Input Start Marker

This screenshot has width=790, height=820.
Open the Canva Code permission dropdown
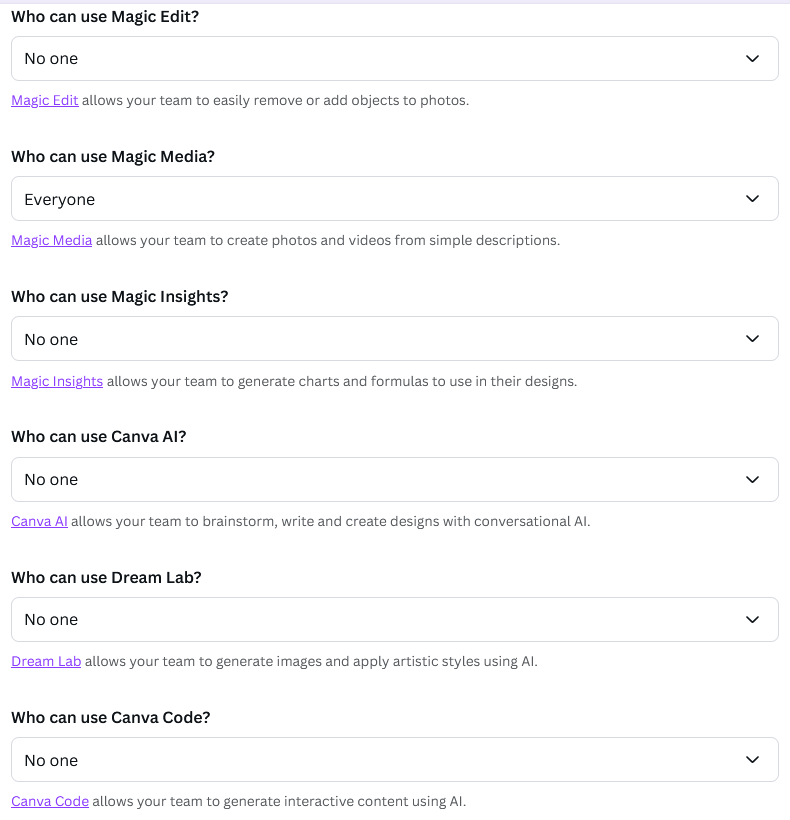[x=394, y=760]
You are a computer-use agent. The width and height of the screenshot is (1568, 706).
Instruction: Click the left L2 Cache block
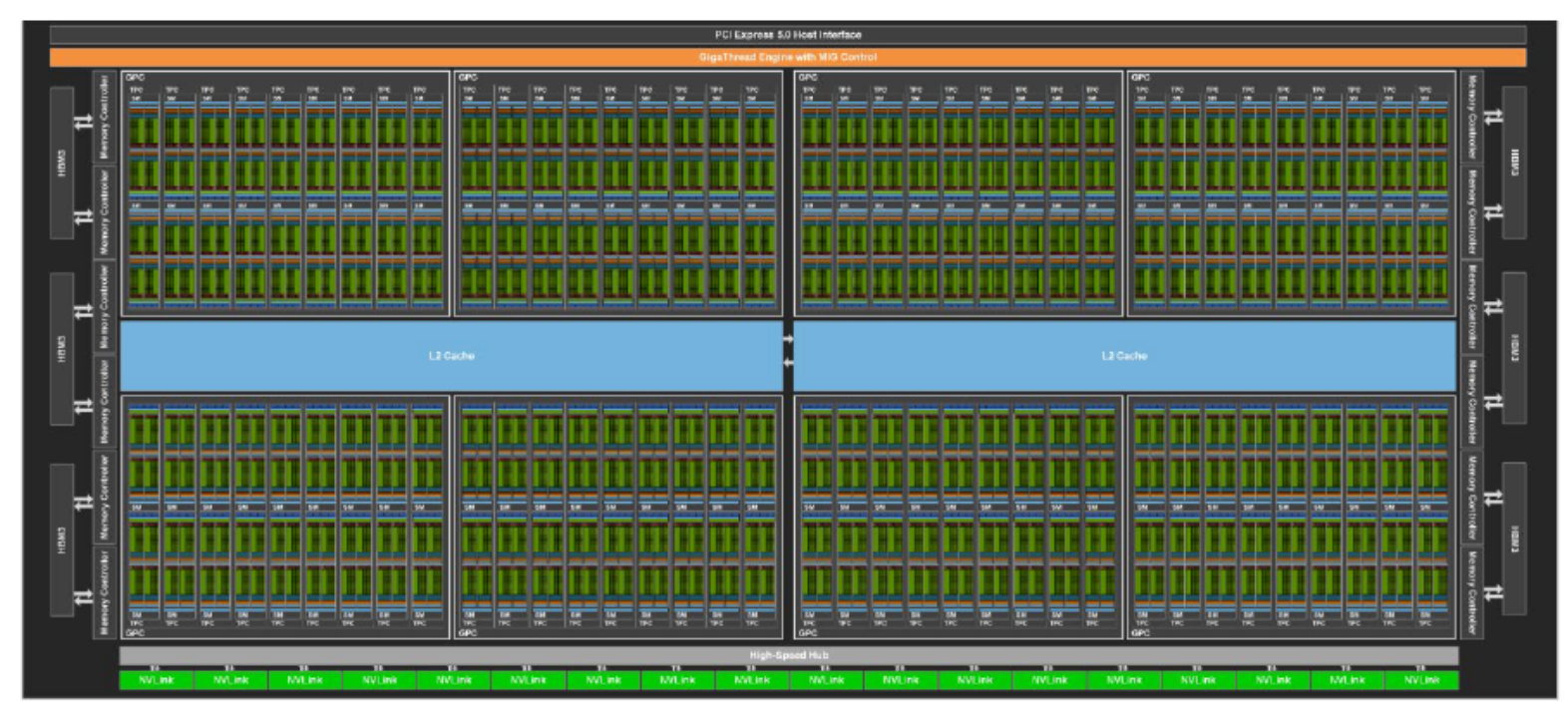coord(451,355)
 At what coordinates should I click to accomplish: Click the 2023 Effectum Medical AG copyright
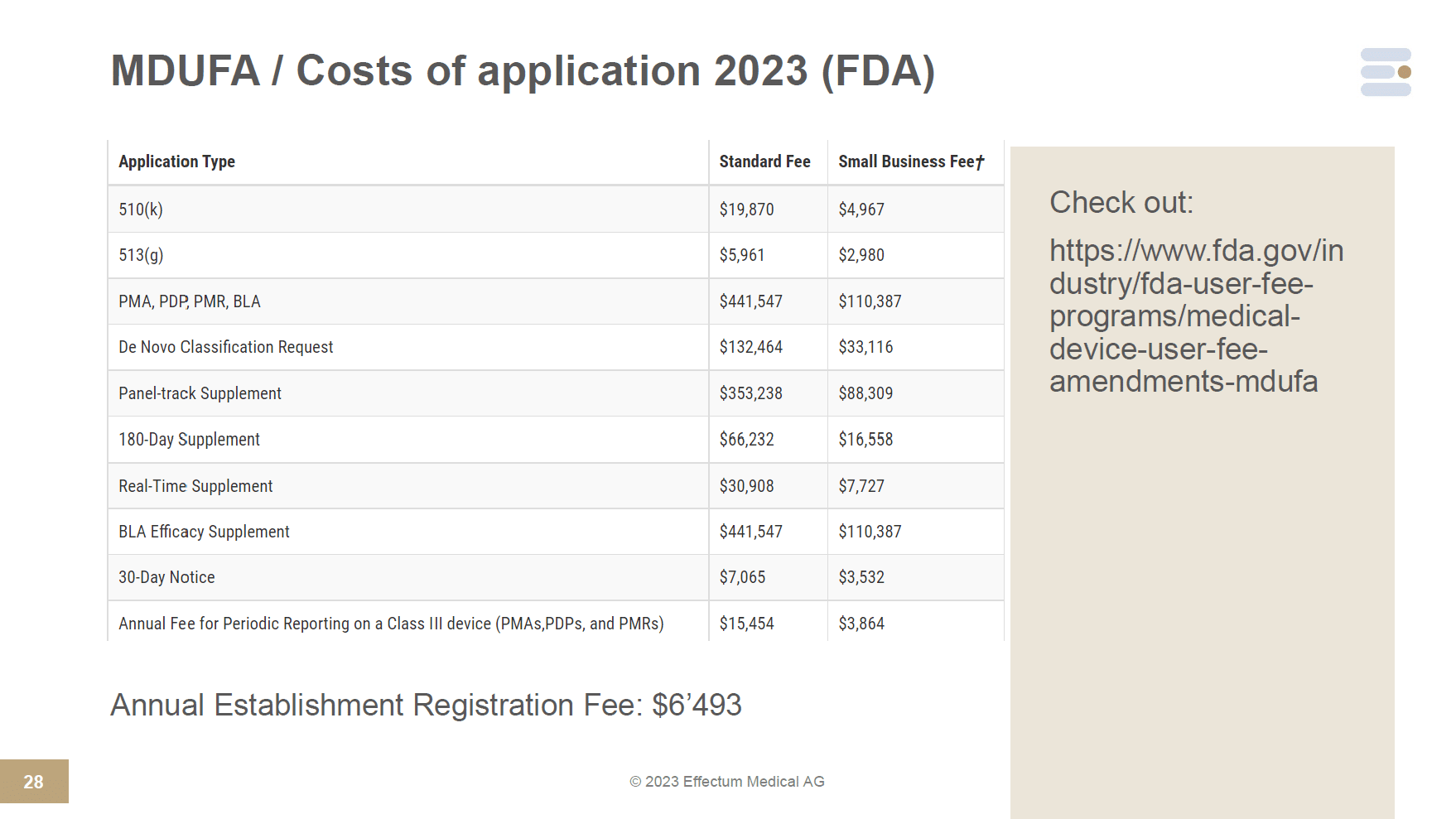click(726, 782)
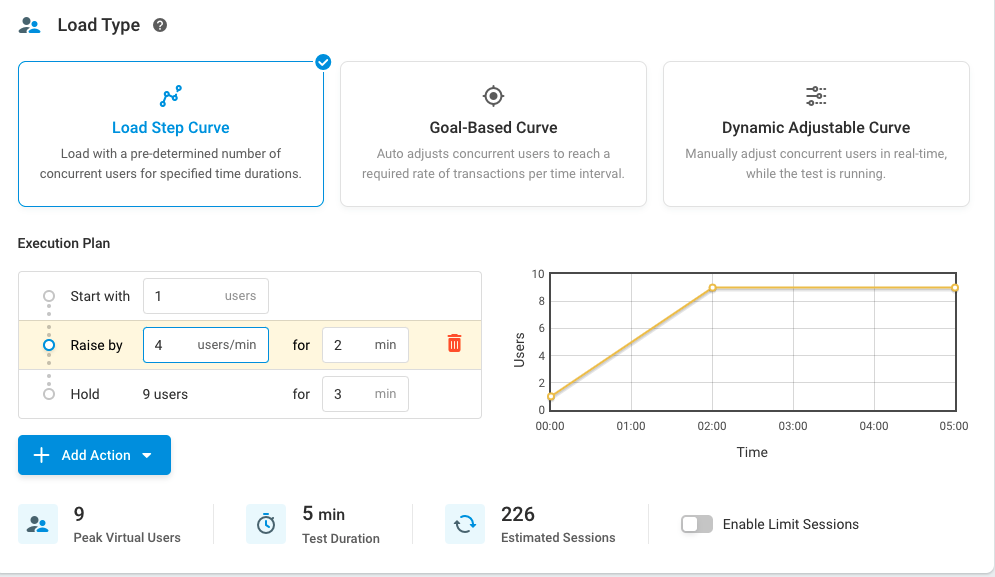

Input End Marker

§ Task directions: From the line containing "You are a computer-use" down to the last line of the records above, repeat every line exactly and nothing else, dropping any pictures.

§ Answer space:
You are a computer-use agent. The width and height of the screenshot is (1568, 706).
Instruction: Click the left L2 Cache block
coord(451,355)
 At what coordinates should I click to accomplish: Click the 2023 Effectum Medical AG copyright
click(726, 782)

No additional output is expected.